Instructions for the task:
Each entry is to be transcribed exactly, with nothing added or dropped.

Data for this task:
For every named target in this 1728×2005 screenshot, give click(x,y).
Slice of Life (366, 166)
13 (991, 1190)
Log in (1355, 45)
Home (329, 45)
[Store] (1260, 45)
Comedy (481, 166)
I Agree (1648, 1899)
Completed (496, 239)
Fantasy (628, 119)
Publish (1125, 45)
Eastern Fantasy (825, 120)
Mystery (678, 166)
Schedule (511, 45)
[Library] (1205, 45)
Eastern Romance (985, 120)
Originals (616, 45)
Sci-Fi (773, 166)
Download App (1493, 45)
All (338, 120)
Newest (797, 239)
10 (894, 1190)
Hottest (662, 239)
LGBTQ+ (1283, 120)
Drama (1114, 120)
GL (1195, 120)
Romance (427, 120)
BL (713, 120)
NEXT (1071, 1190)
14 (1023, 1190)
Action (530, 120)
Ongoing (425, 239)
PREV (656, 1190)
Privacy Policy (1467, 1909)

Completed exercise:
For every named target in this 1728×2005 screenshot, give click(x,y).
Slice of Life (366, 166)
13 (991, 1190)
Log in (1355, 45)
Home (329, 45)
[Store] (1260, 45)
Comedy (481, 166)
I Agree (1648, 1899)
Completed (496, 239)
Fantasy (628, 119)
Publish (1125, 45)
Eastern Fantasy (825, 120)
Mystery (678, 166)
Schedule (511, 45)
[Library] (1205, 45)
Eastern Romance (985, 120)
Originals (616, 45)
Sci-Fi (773, 166)
Download App (1493, 45)
All (338, 120)
Newest (797, 239)
10 (894, 1190)
Hottest (662, 239)
LGBTQ+ (1283, 120)
Drama (1114, 120)
GL (1195, 120)
Romance (427, 120)
BL (713, 120)
NEXT (1071, 1190)
14 (1023, 1190)
Action (530, 120)
Ongoing (425, 239)
PREV (656, 1190)
Privacy Policy (1467, 1909)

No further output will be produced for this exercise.